2010 Caribbean Cup

Tournament details
- Host country: Martinique
- Dates: 2 October – 5 December
- Teams: 23 (from 1 confederation)
- Venue(s): 8 (in 8 host cities)

Final positions
- Champions: Jamaica (5th title)
- Runners-up: Guadeloupe
- Third place: Cuba
- Fourth place: Grenada

Tournament statistics
- Matches played: 16
- Goals scored: 30 (1.88 per match)
- Top scorer(s): Kithson Bain Dane Richards (3 goals each)

= 2010 Caribbean Cup =

Alternate logo.

The 2010 Caribbean Cup (also known as Digicel Caribbean Cup 2010 for sponsorship reasons) was the 2010 edition of the Caribbean Championship, an international football championship for national teams affiliated with the Caribbean Football Union (CFU) of the CONCACAF region. The final stage was hosted by Martinique. Martinique were selected as hosts over fellow bidders Guadeloupe and Barbados. The competition was originally scheduled to begin on 18 August with the final match taking place on 28 November. However, at the beginning of August 2010, the CFU released a different schedule that showed the competition being postponed until 2 October. Also, the Bahamas pulled out of the competition, leaving 23 teams. The groups were changed, allowing Cuba and Antigua and Barbuda to get a bye to the second qualifying round at the expense of Guyana and the Netherlands Antilles.

■ **Provided information**
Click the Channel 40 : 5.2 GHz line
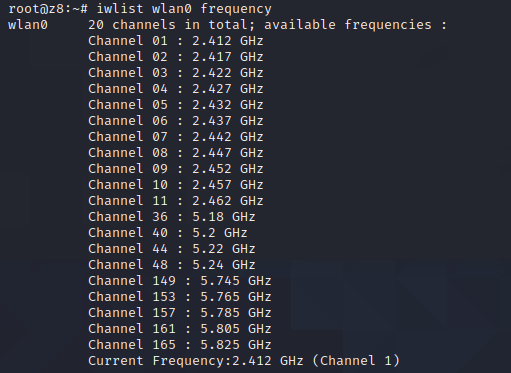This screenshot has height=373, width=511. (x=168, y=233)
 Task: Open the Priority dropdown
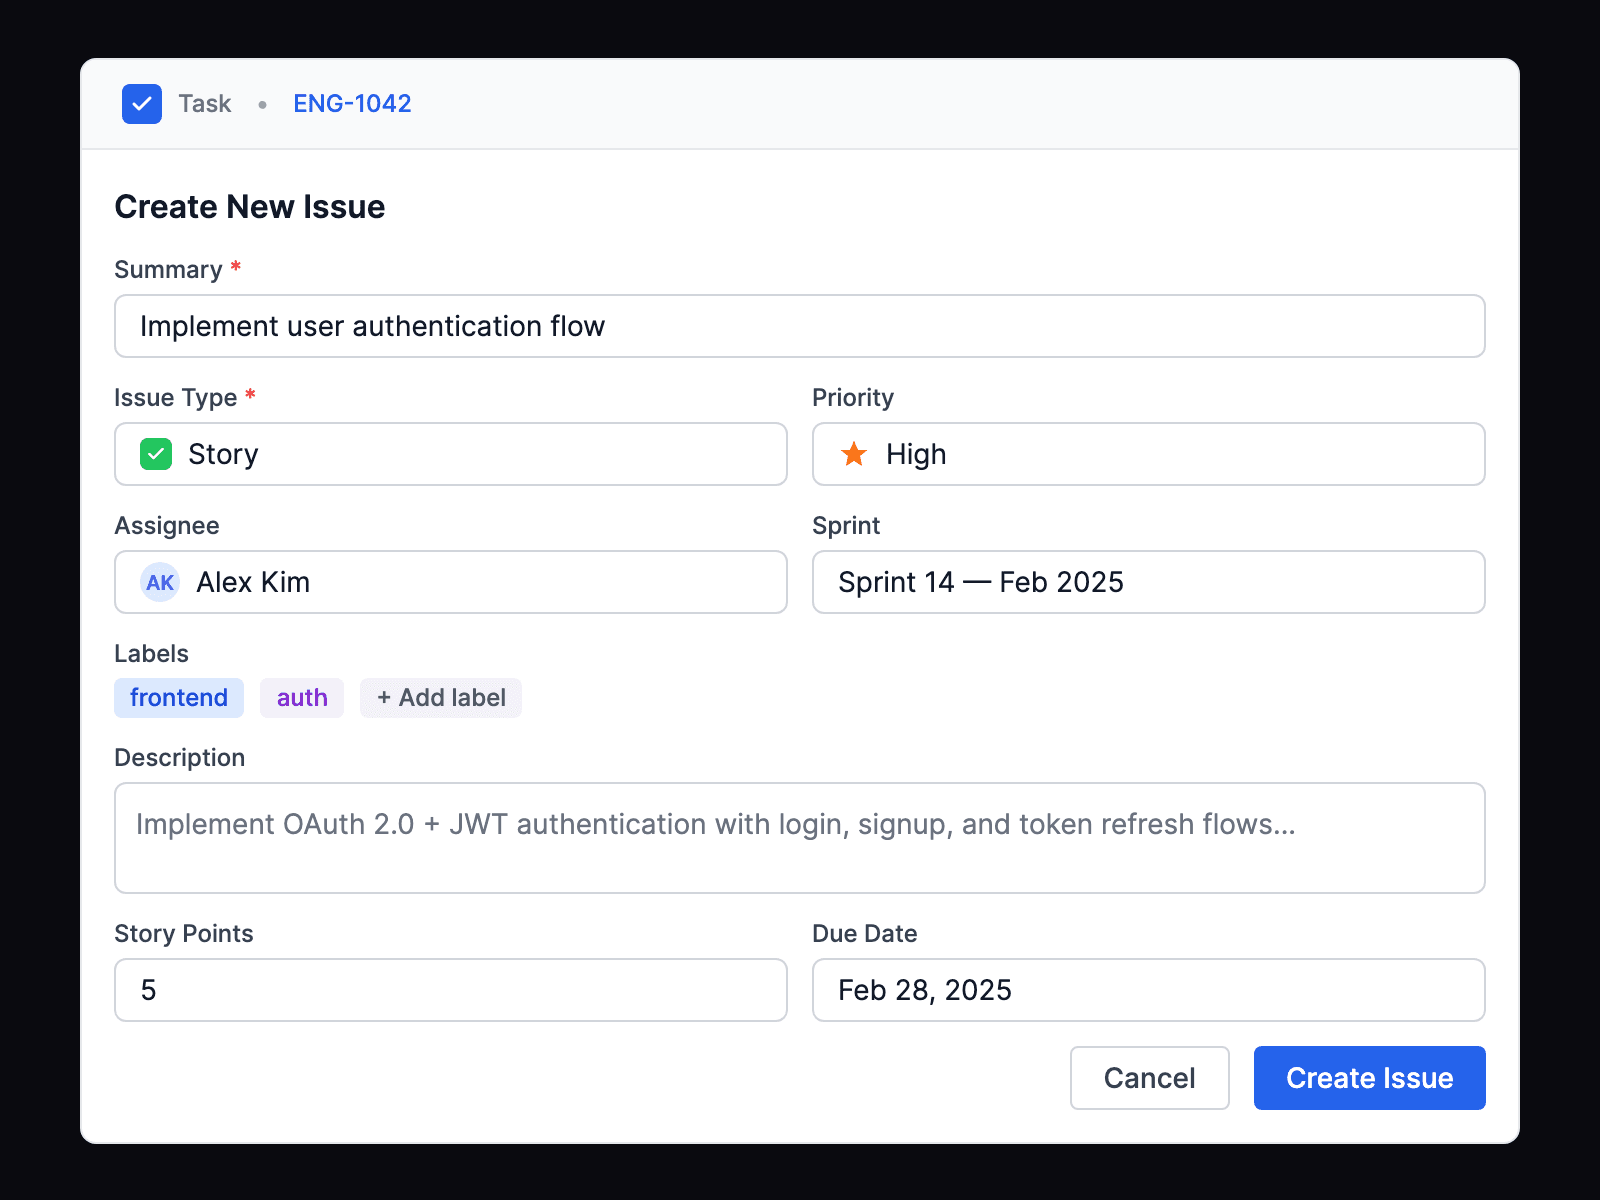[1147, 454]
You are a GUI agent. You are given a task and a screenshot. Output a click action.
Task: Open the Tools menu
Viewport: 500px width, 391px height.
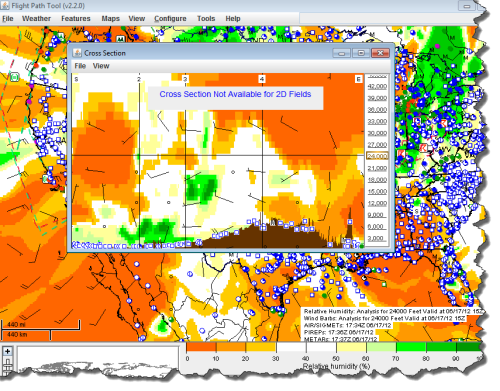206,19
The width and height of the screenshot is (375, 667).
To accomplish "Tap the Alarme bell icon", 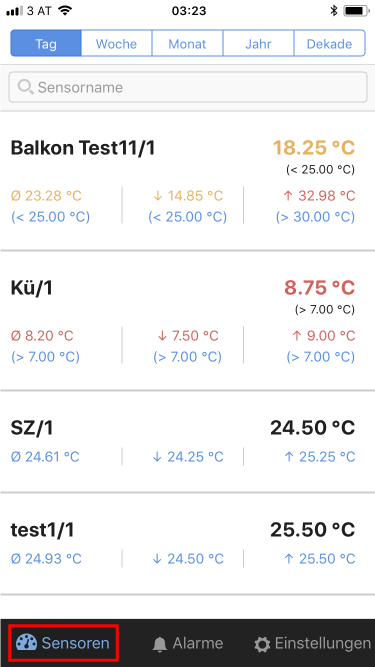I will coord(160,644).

---

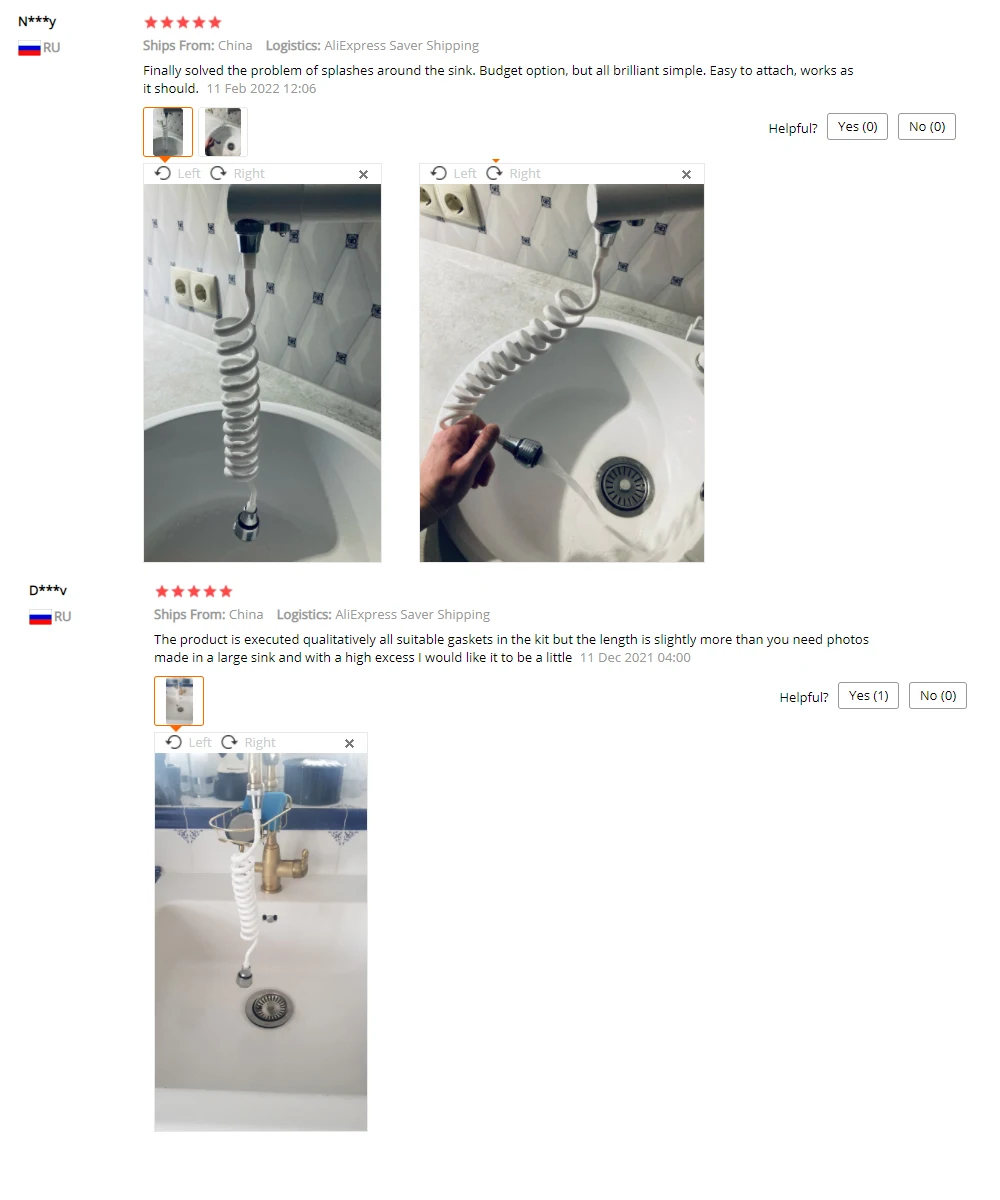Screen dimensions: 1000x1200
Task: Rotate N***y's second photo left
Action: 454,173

■ **Direction A**
Using the 2010 Caribbean Cup article, list the four teams in the final positions along with the place each one took.
■ **Direction B**
Pick up the 2010 Caribbean Cup article after its last sentence and write a few more lines in the same style.

■ **Exercise answer A**
- Jamaica: Champions
- Guadeloupe: Runners-up
- Cuba: Third place
- Grenada: Fourth place

■ **Exercise answer B**
The top four teams qualified for the 2011 CONCACAF Gold Cup.

==Participants==
A total of 23 entered into the tournament. Aruba had initially entered but withdrew shortly before the tournament began, dropping the total from the initial 24 entrants. Seven CFU teams – Aruba, Bahamas, Bermuda, French Guiana, Sint Maarten, Turks and Caicos Islands, and United States Virgin Islands – did not enter, meaning two more participants than in the 2008 edition. Martinique and Jamaica were given byes into the tournament proper as hosts and title holders, respectively. The six highest-ranking teams – Grenada, Guadeloupe, Cuba, Haiti, Trinidad and Tobago, and Antigua and Barbuda – based on the results of the 2008 tournament, were given byes into the second qualifying round. All remaining entrants – Anguilla, Barbados, British Virgin Islands, Cayman Islands, Dominica, Dominican Republic, Guyana, Montserrat, Netherlands Antilles, Puerto Rico, Saint Kitts and Nevis, Saint Lucia, Saint Martin, Saint Vincent and the Grenadines, and Suriname – were drawn into the first qualifying round.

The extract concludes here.